Utah's natural resources also contributed to U.S. efforts in World War II. Utah had already been extracting natural resources prior to the war, but ramped up efforts to extract and refine coal, iron, and copper.

The largest impact was from Geneva Steel Works in Orem, Utah. The factory began producing steel in 1944, and at its peak employed 4,200 workers. When operated by the government during World War II, it produced 634,010 tons of plate steel and 144,280 tons of shaped steel.
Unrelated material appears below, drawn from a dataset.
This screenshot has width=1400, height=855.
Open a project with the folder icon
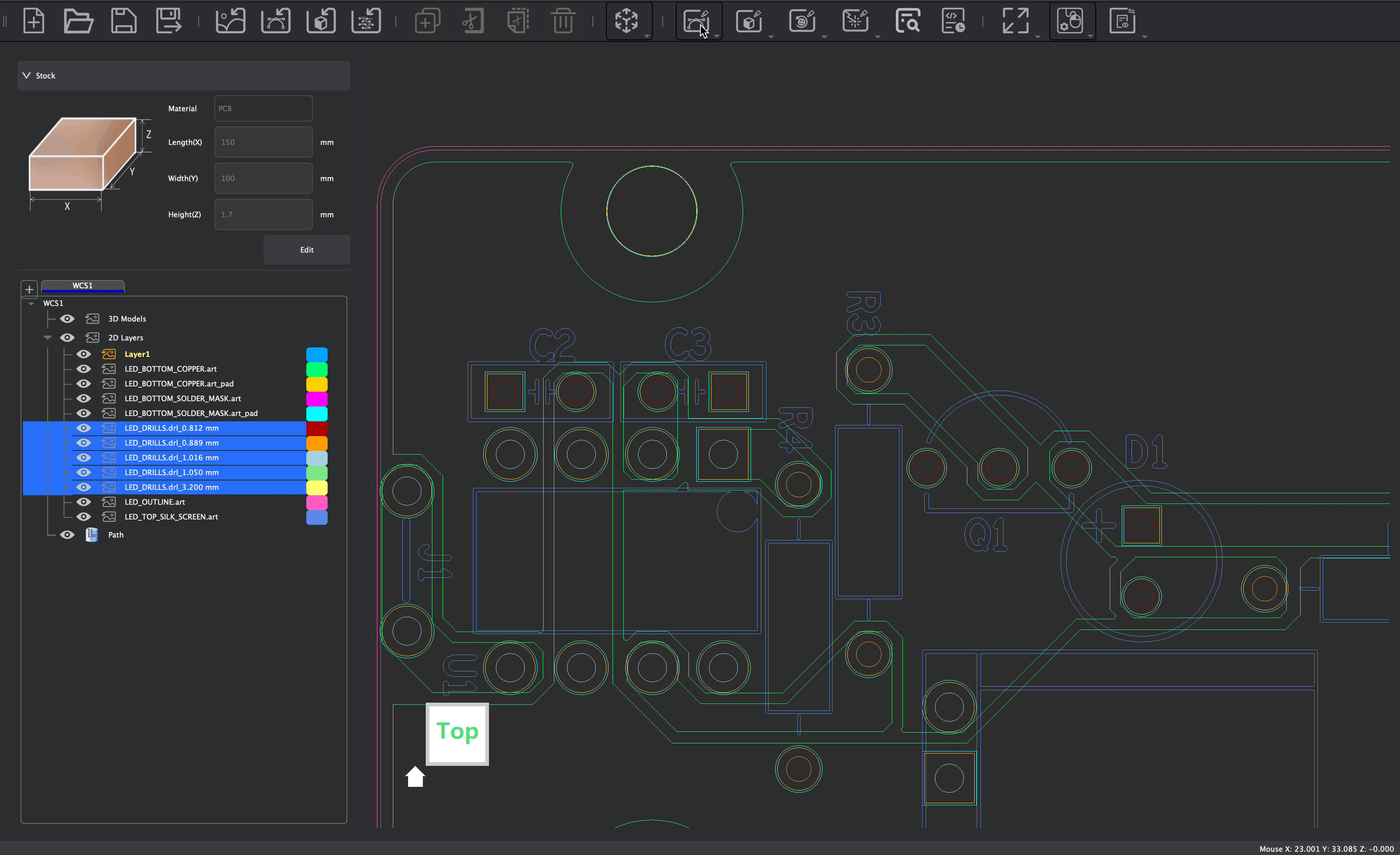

Other mines for natural resources also grew; state politicians found great success securing federal money to expand industrial plants during World War II, financing 91% of it through federal funds. While the national average per-capita federal expenditure for a plant during that time was $188, in Utah it was $534.

== People from Utah ==

While in 1941, only 7,000 people in the military service were from Utah, that number had grown to 62,107 by 1945. Utahns served in the war throughout Europe, North Africa, and the Pacific, including one group of ski troops, who were assigned to prepare for warfare in the mountains of Italy.

=== Women's role ===
In 1945, 1,343 of the 62,107 people from Utah serving in the military were women. Some served as nurses or pilot in the Women Airforce Service Pilots program.

Additionally, civilian women formed a Utah Minute Women group, being the first state to do so after a request from the federal War Production Board. Women volunteered to mobilize their communities to support the wartime salvage initiative collect wartime needs like tin cans, scrap metal, waste paper, and household fats, among others. The majority of the more than 300 million pounds of salvage materials collected in Utah came from the efforts of the approximately, 8,000 Minute Women in Utah.